The problem it solves Link to heading

Imagine you have an irregullary sampled time series, where at various time points we perform interventions. These interventions may influence the dynamics of the timeseries. The question we want to answer is:

If I perform a hypothetical sequence of interventions how will my time series evolve?

An example and some details Link to heading

Example Link to heading

As a medical doctor in a hospital, if a patient has a high fever and is at risk of dying, a common practice is to measure their levels of C-reactive protein (CRP) to determine if they need antibiotics. If the CRP level is high, antibiotics are administered at a certain dosage. However, the effects of antibiotics may not be immediate and it may take some time before they show. In this scenario, the doctor would wait for some time and measure the patient’s CRP levels again.

There are generally 3 outcomes that can occur in this scenario:

  1. The CRP level decreases after antibiotics are administered, indicating that the infection is being successfully treated.

  2. The CRP level remains unchanged or only slightly decreases, indicating that the antibiotics may not be effective for this particular infection or the dosage may not be sufficient.

  3. The CRP level increases, indicating that the infection may be getting worse and a different course of treatment may be needed.

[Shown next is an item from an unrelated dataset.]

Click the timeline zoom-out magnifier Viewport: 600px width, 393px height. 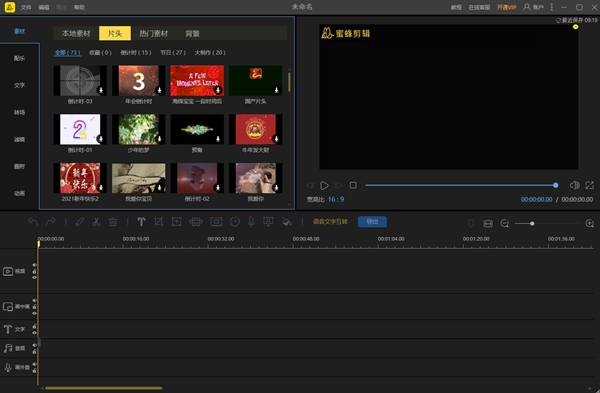[505, 223]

It is our decision to stick with the current treatment or change it.

Details Link to heading

We can visuallize the example above as:

Medical Example

At every time step we measure the CRP levels of a patient. The CRP levels not only influence the dosage and type of antibiotics prescribed, but they also serve as an indicator of the patient’s likelihood of dying. Antibiotics are intended to lower the probability of death by reducing future CRP levels. This logic is intuitive, but there is a hidden catch: we have introduced time-dependent confounding. To understand this, let’s start by defining time-dependent variables and time-dependent treatment.

Time-Dependent variables Link to heading

Are variables that change over time and they are repeatedly measured. In our case CRP levels are a time-dependent variable

Time-Dependent treatment Link to heading

Treatment (or just action) that is a response to a change in time-dependent variable. In our case this the type and dose of antibiotics.

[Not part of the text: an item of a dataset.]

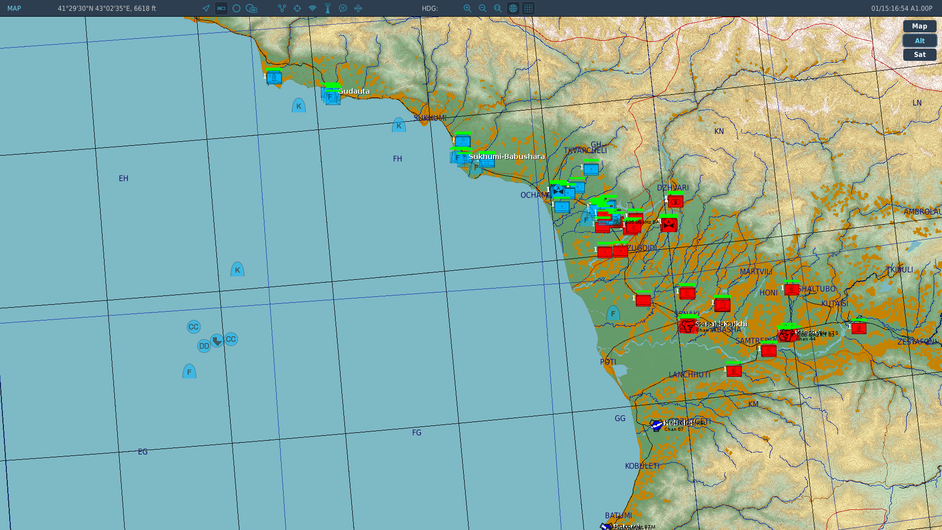Click the red unit marker near Dzhvari
Image resolution: width=942 pixels, height=530 pixels.
coord(675,201)
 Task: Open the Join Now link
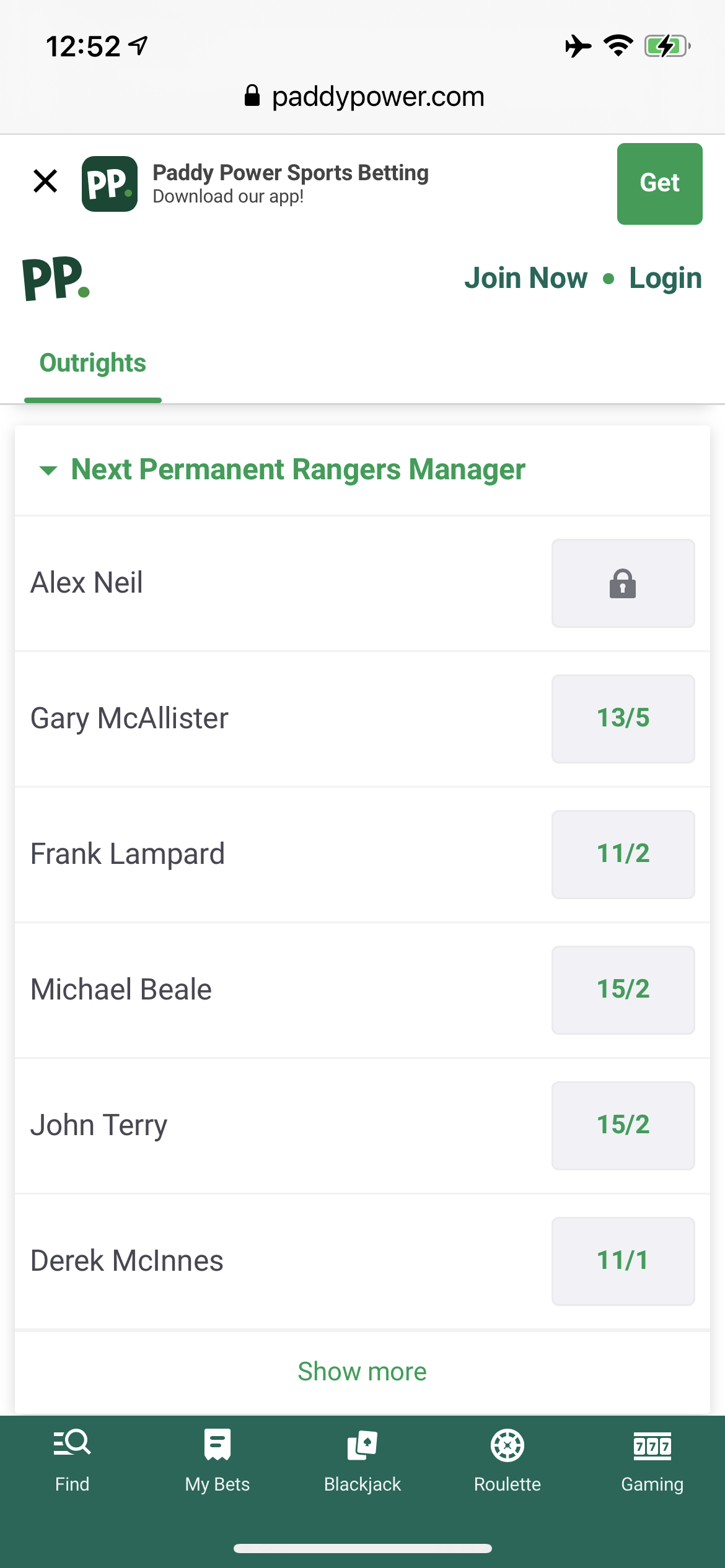click(525, 278)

Time-Dependent confounding Link to heading

It is a confounder that is affected by the previous treatment. In our case the current dose (type) of antibiotics has an influence on future doses (types) of antibiotics. For those who have an machine learning background we can say that each treatment introduces an distribution shift.

Counterfactuals, confounding and bias Link to heading

At the beggining we asked the following question:

If I perform a hypothetical sequence of interventions how will my time series evolve?

We already introduced time-dependent confounding, so we know that each time we perform some sort of intervention it potentially can shift the distribution. In order to accurately determine the effect of a hypothetical sequence of interventions, it is crucial to take into account all past interventions and consider how each new intervention could potentially affect the distribution further.

If we want to have an unbiased counterfactual estimate we have to remove confounding (close all the back doors).

Treatment Effect Neural Controlled Differential Equation (TC-CDE) Model Link to heading

The main idea is to use time-dependent variables and treatments to fit a neural controlled differential equation (NCDE). An NCDE is a type of differential equation where the vector field is represented by a neural network. The solution to the equation is not only determined by its initial conditions, but also by subsequent observations.

For example, in the context of inflammation, we can view inflammation as a latent process that evolves over time due to the immune system or medication. CRP levels are realizations of this latent process. Modeling this process can be difficult, but the TC-CDE model addresses this by expressing the latent process as a solution to an NCDE.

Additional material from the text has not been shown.